[Work instruction] Update the material below by replacing each occurrence of "Find the location of" with "Determine the position of" and leaving all other text unchanged.

-=-=-

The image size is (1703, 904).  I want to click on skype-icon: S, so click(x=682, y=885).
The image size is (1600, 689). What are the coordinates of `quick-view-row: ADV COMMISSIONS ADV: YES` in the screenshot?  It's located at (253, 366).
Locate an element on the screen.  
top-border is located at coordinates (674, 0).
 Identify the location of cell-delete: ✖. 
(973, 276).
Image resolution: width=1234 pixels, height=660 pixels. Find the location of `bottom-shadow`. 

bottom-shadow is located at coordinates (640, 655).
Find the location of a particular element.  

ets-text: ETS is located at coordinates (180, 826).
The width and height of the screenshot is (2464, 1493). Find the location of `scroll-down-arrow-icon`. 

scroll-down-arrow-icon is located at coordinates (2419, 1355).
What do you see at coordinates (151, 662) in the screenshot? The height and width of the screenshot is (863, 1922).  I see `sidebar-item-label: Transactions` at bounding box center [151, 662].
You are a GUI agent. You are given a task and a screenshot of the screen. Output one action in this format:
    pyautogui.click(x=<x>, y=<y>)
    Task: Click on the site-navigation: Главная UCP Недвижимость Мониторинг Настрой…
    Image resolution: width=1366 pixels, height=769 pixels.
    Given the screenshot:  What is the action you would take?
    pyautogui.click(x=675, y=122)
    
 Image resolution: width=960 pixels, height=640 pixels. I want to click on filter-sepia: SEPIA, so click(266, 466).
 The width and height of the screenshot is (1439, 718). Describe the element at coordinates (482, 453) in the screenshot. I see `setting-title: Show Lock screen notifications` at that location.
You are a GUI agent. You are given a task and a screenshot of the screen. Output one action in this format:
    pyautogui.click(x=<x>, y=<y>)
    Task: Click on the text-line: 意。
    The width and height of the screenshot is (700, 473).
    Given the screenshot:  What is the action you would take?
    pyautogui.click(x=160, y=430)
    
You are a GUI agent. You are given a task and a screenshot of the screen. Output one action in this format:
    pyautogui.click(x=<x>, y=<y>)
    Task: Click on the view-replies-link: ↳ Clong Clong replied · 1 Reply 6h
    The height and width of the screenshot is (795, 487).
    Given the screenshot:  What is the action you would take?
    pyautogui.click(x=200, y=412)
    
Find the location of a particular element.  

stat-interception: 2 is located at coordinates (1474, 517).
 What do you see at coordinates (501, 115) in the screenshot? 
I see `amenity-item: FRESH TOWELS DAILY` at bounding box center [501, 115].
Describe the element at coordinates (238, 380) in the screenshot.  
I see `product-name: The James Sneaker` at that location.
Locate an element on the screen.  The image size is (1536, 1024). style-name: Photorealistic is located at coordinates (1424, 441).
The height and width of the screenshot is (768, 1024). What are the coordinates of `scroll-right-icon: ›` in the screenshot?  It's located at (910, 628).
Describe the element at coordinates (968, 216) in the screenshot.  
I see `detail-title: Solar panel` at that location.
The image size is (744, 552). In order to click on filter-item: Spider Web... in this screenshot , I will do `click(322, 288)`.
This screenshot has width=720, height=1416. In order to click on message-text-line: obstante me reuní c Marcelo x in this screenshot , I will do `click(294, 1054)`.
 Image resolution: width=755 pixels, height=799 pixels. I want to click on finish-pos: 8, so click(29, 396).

-=-=-

[Answer to this task]
The image size is (1703, 904).  I want to click on skype-icon: S, so click(x=682, y=885).
The image size is (1600, 689). What are the coordinates of `quick-view-row: ADV COMMISSIONS ADV: YES` in the screenshot?  It's located at (253, 366).
Locate an element on the screen.  
top-border is located at coordinates (674, 0).
 Identify the location of cell-delete: ✖. 
(973, 276).
Image resolution: width=1234 pixels, height=660 pixels. Determine the position of `bottom-shadow`. 

bottom-shadow is located at coordinates (640, 655).
Determine the position of a particular element.  

ets-text: ETS is located at coordinates (180, 826).
The width and height of the screenshot is (2464, 1493). Determine the position of `scroll-down-arrow-icon`. 

scroll-down-arrow-icon is located at coordinates (2419, 1355).
What do you see at coordinates (151, 662) in the screenshot? The height and width of the screenshot is (863, 1922).  I see `sidebar-item-label: Transactions` at bounding box center [151, 662].
You are a GUI agent. You are given a task and a screenshot of the screen. Output one action in this format:
    pyautogui.click(x=<x>, y=<y>)
    Task: Click on the site-navigation: Главная UCP Недвижимость Мониторинг Настрой…
    Image resolution: width=1366 pixels, height=769 pixels.
    Given the screenshot:  What is the action you would take?
    pyautogui.click(x=675, y=122)
    
 Image resolution: width=960 pixels, height=640 pixels. I want to click on filter-sepia: SEPIA, so click(266, 466).
 The width and height of the screenshot is (1439, 718). Describe the element at coordinates (482, 453) in the screenshot. I see `setting-title: Show Lock screen notifications` at that location.
You are a GUI agent. You are given a task and a screenshot of the screen. Output one action in this format:
    pyautogui.click(x=<x>, y=<y>)
    Task: Click on the text-line: 意。
    The width and height of the screenshot is (700, 473).
    Given the screenshot:  What is the action you would take?
    pyautogui.click(x=160, y=430)
    
You are a GUI agent. You are given a task and a screenshot of the screen. Output one action in this format:
    pyautogui.click(x=<x>, y=<y>)
    Task: Click on the view-replies-link: ↳ Clong Clong replied · 1 Reply 6h
    The height and width of the screenshot is (795, 487).
    Given the screenshot:  What is the action you would take?
    pyautogui.click(x=200, y=412)
    
Determine the position of a particular element.  

stat-interception: 2 is located at coordinates (1474, 517).
 What do you see at coordinates (501, 115) in the screenshot? 
I see `amenity-item: FRESH TOWELS DAILY` at bounding box center [501, 115].
Describe the element at coordinates (238, 380) in the screenshot.  
I see `product-name: The James Sneaker` at that location.
Locate an element on the screen.  The image size is (1536, 1024). style-name: Photorealistic is located at coordinates (1424, 441).
The height and width of the screenshot is (768, 1024). What are the coordinates of `scroll-right-icon: ›` in the screenshot?  It's located at (910, 628).
Describe the element at coordinates (968, 216) in the screenshot.  
I see `detail-title: Solar panel` at that location.
The image size is (744, 552). In order to click on filter-item: Spider Web... in this screenshot , I will do `click(322, 288)`.
This screenshot has width=720, height=1416. In order to click on message-text-line: obstante me reuní c Marcelo x in this screenshot , I will do `click(294, 1054)`.
 Image resolution: width=755 pixels, height=799 pixels. I want to click on finish-pos: 8, so click(29, 396).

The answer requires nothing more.